# How to keep your 13 month old busy??



## becca_j (Apr 2, 2007)

I am seeking ways of entertaining a busy 13 month old boy. The days seem long!

We paint, go to the library, the gymnastics gym 3 times a week, tear up paper , look at books, bathe for entertainment almost every day, cimb up and down the stairs, play with tupperware, playdoh, playgroup.... Now what do I do with the other 8 hours a day??

He is (I HOPE) going thru a phase of clingy & whiny but he's always been EXTREMELY busy. My MIL who had day cares her whole life thought she'd seen it all but DS- well... help.

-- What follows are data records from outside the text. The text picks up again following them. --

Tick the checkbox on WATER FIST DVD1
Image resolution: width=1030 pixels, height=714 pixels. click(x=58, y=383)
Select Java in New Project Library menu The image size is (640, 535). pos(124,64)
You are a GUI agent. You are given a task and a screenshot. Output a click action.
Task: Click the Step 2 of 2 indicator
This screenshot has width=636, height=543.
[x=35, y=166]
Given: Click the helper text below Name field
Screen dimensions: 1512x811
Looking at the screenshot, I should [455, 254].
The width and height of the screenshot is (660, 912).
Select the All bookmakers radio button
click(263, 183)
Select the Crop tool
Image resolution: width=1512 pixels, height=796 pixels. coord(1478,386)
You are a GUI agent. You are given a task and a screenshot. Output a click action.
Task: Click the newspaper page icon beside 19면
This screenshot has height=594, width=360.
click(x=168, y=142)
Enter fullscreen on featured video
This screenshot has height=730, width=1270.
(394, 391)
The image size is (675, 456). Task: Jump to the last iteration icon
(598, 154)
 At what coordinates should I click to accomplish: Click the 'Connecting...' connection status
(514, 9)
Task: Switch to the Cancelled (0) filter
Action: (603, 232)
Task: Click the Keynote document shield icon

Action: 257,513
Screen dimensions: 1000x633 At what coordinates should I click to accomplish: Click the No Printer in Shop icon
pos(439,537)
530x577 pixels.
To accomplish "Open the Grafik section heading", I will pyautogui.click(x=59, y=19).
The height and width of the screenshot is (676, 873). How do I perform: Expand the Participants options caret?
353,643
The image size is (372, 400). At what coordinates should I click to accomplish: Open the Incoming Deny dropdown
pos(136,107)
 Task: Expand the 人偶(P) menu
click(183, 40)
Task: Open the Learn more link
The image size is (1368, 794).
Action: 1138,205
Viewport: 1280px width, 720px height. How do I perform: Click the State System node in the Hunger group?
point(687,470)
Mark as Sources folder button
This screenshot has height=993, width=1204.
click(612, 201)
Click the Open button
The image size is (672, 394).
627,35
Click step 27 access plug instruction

Favorite things that keep your kiddo busy! STAT!








thanks

What do you


----------



## Blucactus (Nov 20, 2006)

This has been THE ONLY way that having 2 is easier than 1. They play together, even fighting together occupies them.







When my older DS is napping or out with Grandma, 14 m/o DS is just...lost. He wants me to play with him, entertain him, etc. It's exhuasting! LOL. It is very very rare that he will just happily go play by himself. During the day, we just a regular rythmn of the day...we get up, we eat, we get dressed, we clean up our messes, we have snack, we play, we do lunch, we do nap, we play/clean, we eat dinner with daddy, play/clean some more and then do bedtime. We go outside some, both my DS's would probably live outside if I let them.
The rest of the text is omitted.